WHAT IS NEEDED: Please copy the rows below word for word, starting with the line containing "What do you see at coordinates (1262, 62)" and continuing through the line containing "NEWS is located at coordinates (870, 1042).". Copy no other lines.
### DATASET ROWS
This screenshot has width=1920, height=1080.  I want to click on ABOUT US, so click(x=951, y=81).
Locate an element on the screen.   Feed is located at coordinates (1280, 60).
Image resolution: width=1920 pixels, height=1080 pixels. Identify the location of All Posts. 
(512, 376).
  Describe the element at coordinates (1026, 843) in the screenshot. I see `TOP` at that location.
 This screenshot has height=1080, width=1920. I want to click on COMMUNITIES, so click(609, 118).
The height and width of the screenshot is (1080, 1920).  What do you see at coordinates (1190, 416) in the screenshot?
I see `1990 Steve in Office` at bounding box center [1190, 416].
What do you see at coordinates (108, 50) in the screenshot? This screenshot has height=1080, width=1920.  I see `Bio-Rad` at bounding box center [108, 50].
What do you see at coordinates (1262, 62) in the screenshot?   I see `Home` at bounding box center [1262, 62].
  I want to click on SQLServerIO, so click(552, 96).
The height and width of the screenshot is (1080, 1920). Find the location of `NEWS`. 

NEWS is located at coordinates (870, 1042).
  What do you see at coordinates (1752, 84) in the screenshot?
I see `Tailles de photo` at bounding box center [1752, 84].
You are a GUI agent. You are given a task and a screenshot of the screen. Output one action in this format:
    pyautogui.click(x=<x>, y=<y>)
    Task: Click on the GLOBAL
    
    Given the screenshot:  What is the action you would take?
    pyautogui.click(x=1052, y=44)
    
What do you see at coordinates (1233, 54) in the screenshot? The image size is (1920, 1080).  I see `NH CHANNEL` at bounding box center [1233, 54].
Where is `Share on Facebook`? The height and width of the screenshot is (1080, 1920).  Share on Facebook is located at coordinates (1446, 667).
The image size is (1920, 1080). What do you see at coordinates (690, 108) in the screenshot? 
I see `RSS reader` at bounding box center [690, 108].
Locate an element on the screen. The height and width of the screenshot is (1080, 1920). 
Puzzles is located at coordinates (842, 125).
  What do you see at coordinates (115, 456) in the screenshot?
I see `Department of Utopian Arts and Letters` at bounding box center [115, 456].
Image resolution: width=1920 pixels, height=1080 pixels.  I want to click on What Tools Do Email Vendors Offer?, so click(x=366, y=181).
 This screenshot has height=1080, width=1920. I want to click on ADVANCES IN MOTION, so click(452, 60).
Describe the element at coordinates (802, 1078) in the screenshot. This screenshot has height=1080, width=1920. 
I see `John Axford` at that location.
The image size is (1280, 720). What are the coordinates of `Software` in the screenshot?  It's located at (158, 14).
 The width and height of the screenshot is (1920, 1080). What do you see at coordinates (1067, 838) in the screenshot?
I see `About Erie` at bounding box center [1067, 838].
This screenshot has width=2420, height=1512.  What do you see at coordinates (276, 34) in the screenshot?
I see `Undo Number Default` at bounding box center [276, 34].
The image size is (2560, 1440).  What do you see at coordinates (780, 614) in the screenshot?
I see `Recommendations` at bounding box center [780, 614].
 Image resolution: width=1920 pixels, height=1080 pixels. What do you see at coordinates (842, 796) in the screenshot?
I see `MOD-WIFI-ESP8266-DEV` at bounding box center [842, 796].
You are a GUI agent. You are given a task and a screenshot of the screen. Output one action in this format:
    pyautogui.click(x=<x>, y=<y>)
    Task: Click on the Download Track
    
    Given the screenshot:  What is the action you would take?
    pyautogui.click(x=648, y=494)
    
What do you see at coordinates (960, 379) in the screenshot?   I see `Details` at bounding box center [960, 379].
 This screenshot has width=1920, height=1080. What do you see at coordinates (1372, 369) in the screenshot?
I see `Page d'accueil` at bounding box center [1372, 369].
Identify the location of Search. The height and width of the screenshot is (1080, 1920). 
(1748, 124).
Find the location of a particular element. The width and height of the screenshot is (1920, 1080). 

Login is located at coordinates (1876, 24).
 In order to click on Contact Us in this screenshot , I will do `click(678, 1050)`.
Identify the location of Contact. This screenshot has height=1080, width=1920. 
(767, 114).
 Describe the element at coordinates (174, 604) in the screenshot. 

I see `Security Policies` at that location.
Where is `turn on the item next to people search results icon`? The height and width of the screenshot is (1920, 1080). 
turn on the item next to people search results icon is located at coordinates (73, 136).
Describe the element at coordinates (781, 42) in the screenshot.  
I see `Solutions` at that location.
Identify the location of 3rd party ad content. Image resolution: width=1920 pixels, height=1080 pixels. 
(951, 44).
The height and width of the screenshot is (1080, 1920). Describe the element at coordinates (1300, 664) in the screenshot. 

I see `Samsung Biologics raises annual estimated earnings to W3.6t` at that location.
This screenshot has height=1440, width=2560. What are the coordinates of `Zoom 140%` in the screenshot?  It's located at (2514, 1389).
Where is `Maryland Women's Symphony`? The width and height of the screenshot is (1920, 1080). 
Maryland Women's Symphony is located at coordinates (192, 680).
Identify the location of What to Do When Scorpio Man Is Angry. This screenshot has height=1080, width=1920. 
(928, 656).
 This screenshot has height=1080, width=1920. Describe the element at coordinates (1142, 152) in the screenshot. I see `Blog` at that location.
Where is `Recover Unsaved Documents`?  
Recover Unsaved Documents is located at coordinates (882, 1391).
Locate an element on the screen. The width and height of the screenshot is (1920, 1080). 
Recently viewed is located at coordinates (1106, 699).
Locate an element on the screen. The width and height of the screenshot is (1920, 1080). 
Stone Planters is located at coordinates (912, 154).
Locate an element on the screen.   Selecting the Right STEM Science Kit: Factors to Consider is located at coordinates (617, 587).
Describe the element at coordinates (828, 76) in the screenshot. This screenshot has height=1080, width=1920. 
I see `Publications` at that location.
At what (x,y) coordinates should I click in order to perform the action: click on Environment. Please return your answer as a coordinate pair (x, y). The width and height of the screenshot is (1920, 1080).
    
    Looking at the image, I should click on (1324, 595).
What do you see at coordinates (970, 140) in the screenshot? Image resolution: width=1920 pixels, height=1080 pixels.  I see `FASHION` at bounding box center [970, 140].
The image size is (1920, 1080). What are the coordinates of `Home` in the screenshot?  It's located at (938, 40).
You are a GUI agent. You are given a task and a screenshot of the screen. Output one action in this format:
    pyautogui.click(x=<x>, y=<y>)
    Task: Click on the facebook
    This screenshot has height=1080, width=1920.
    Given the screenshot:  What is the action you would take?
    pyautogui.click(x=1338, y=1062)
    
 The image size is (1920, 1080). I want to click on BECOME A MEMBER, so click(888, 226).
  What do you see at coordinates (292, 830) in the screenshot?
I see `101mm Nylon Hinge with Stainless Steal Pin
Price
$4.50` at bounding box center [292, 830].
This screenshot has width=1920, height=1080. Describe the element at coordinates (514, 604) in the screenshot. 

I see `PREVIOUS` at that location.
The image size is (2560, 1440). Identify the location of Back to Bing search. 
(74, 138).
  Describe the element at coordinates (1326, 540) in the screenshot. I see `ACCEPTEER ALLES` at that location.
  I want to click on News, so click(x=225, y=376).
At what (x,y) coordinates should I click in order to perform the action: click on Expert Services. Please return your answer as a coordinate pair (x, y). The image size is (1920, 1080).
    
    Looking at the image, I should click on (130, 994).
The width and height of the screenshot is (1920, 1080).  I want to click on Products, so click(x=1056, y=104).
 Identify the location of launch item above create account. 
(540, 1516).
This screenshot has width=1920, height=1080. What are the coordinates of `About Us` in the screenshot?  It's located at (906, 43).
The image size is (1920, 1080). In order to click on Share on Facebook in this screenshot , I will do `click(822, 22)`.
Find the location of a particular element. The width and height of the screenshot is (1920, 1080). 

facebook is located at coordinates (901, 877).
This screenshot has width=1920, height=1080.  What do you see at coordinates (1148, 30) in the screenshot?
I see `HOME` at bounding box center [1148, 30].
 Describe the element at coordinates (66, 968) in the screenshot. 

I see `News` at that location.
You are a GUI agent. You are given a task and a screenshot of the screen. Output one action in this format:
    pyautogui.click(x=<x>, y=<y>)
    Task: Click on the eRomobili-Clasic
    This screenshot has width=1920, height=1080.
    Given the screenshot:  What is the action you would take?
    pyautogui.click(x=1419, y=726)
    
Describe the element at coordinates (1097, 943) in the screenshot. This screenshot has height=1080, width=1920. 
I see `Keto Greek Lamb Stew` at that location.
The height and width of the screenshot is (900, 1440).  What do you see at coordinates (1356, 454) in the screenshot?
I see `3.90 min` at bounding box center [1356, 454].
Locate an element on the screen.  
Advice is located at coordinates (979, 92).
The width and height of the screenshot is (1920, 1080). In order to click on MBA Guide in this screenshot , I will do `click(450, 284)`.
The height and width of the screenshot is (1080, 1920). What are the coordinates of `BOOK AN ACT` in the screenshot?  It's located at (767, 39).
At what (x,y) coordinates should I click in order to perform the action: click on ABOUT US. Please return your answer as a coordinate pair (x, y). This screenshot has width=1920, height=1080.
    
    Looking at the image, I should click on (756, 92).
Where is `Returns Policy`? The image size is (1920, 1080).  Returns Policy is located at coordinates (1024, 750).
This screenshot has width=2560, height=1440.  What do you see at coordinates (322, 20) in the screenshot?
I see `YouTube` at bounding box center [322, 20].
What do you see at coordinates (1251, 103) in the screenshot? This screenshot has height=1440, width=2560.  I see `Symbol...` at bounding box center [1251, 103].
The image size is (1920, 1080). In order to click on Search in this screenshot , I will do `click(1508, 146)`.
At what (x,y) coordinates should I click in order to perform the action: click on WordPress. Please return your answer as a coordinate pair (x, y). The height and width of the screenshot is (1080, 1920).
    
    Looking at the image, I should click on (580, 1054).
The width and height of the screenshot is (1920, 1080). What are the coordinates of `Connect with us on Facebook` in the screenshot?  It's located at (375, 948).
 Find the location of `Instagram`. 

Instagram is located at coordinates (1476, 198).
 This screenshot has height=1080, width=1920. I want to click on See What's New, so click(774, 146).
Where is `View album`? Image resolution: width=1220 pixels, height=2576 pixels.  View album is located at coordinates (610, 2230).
######
TASK ANSWER:
What do you see at coordinates (1262, 62) in the screenshot?   I see `Home` at bounding box center [1262, 62].
  I want to click on SQLServerIO, so click(552, 96).
The height and width of the screenshot is (1080, 1920). Find the location of `NEWS`. 

NEWS is located at coordinates (870, 1042).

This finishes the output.